Red Velvet Cake with Cream Cheese Icing

  • 2 1/2 cups sifted cake flour
  • 1 tsp. baking powder
  • 1/2 tsp. salt
  • 2 tbsp. Dutch-processed cocoa powder
  • 1/2 cups unsalted butter, room temperature
  • 1 1/2 cups white sugar
  • 2 large eggs
  • 1 tsp. vanilla extract
  • 1 cup buttermilk
  • 2 tbsp. liquid food colouring
  • 1 tsp. white distilled vinegar
  • 1 tsp. baking soda

Preheat oven to 350 degrees F. Butter two 9″ round cake pans and line the bottom with parchment paper

Sift together flour, baking powder, salt and cocoa powder. (And ensure the cocoa is evenly distributed.)

Beat butter until soft, then add sugar and beat until light and fluffy.
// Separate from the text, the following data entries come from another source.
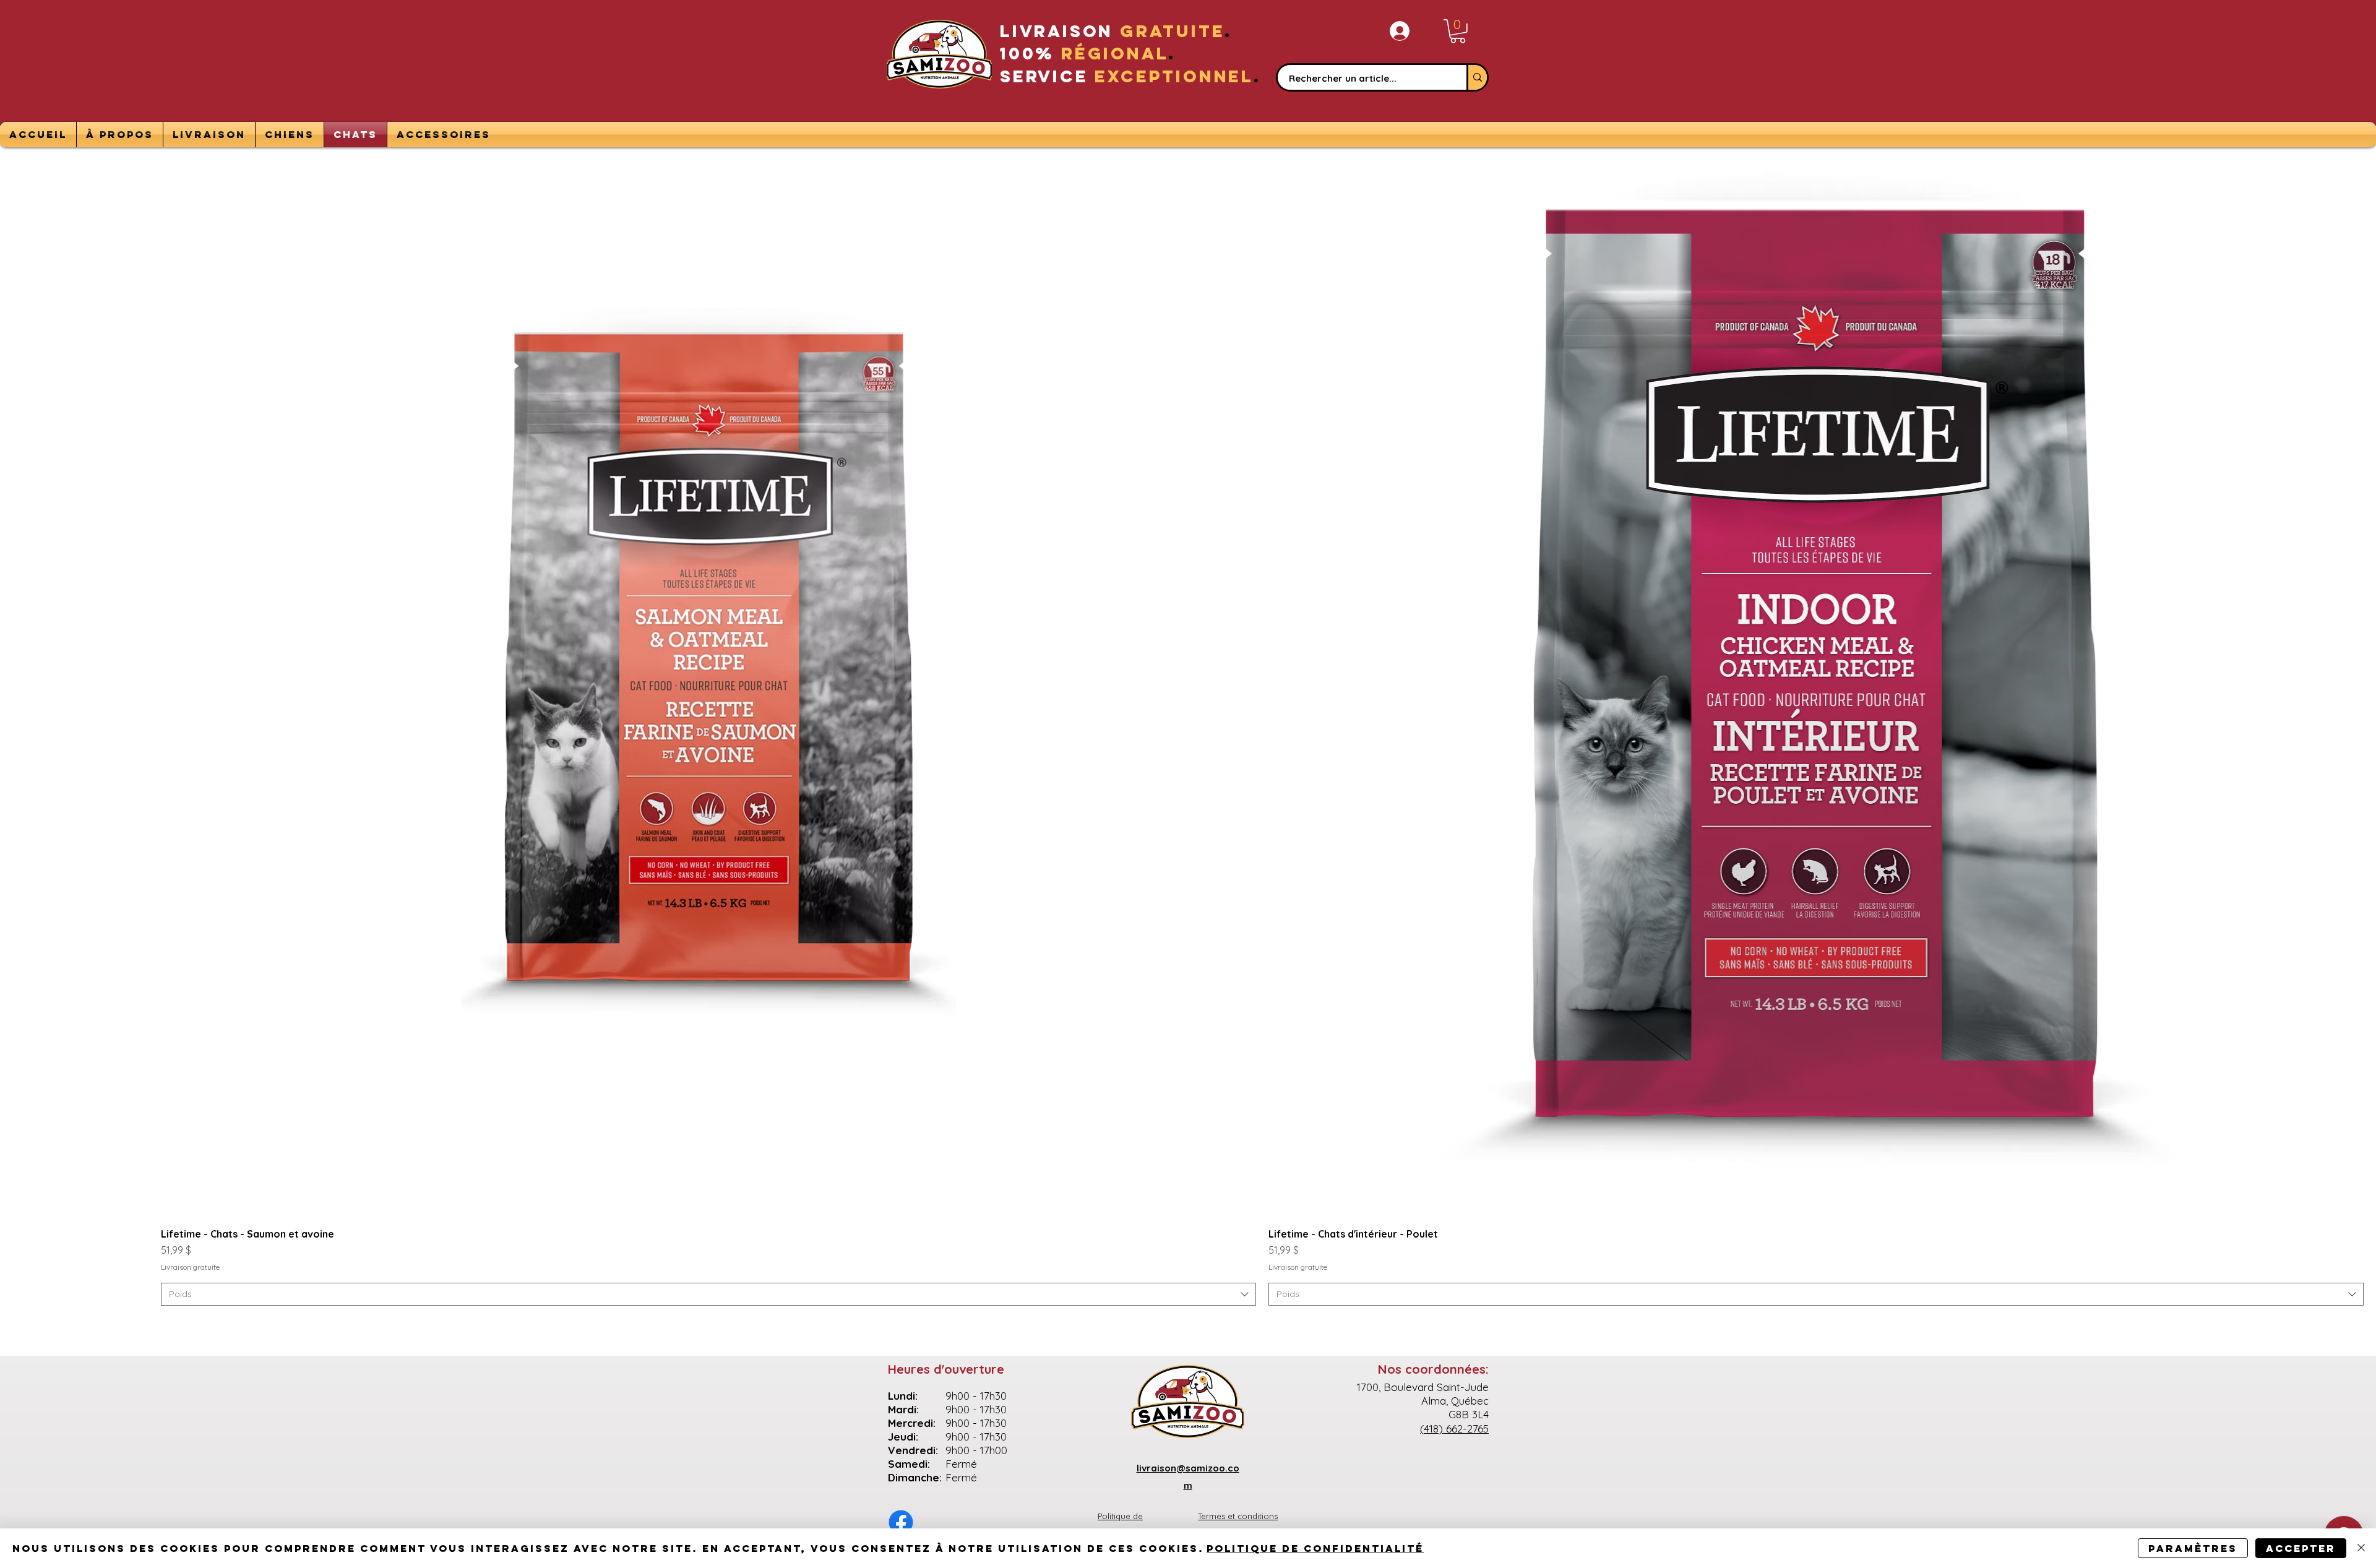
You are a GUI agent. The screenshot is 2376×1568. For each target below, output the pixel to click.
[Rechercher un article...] (1476, 77)
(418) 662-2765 (1454, 1428)
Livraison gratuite (190, 1267)
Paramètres (2192, 1548)
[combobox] (708, 1294)
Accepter (2301, 1548)
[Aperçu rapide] (708, 670)
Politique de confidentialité (1315, 1548)
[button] (1458, 31)
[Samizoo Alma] (901, 1522)
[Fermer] (2361, 1548)
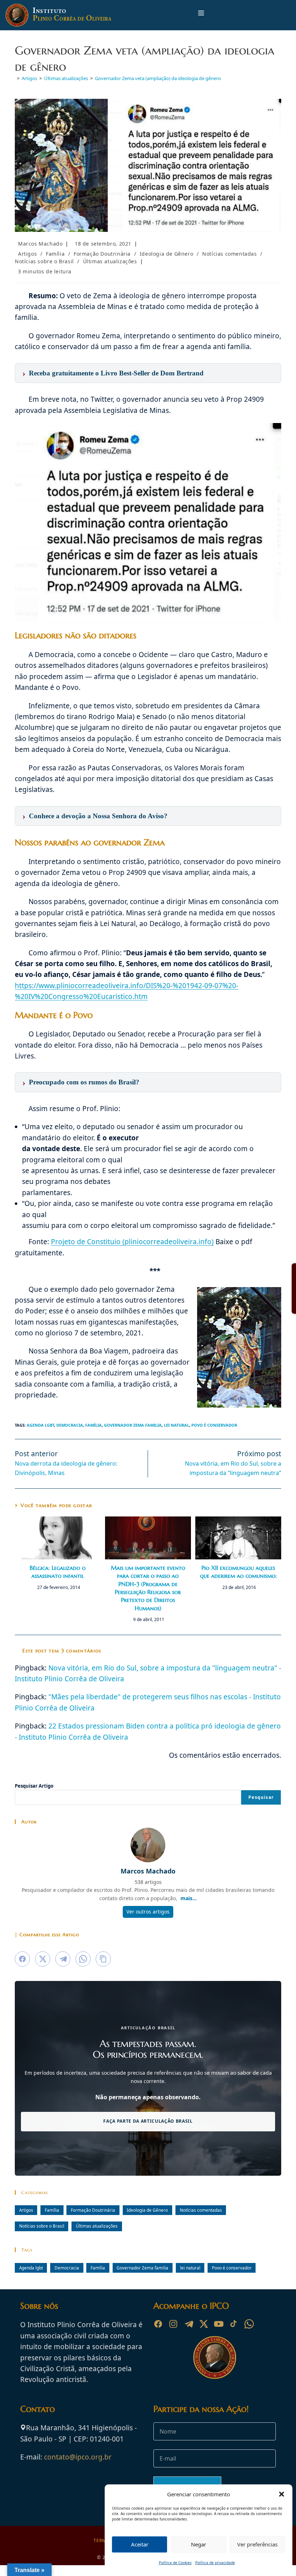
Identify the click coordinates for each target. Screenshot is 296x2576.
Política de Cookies (175, 2562)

Add the eggs one at a time, beating well each time. Add vanilla.

In a measuring cup whisk the buttermilk and red food colouring. (I used food colour gels here, so added two tbsp. of water and mixed in the gel, adding more and more until the desired colour.)

Alternately add the flour mixture and the buttermilk mixture to the butter and eggs, ending on the flour.

Mix in small cup the vinegar and baking soda. Watch it fizz, then add to the batter.

Pour the batter into the two pans and bake for 25 – 30 minutes. Let cool in wire rack in the pans for 10 minutes, then out of the pans until cool.

  • 8 oz. cream cheese, room temperature
  • 1/2 cup butter, room temperature
  • 3 cups icing sugar, sifted
  • 1 tsp. pure vanilla extract

Beat butter and cream cheese until light and fluffy. Add sugar and vanilla. (Prepare to be coated in icing sugar cloud.) Beat to combine.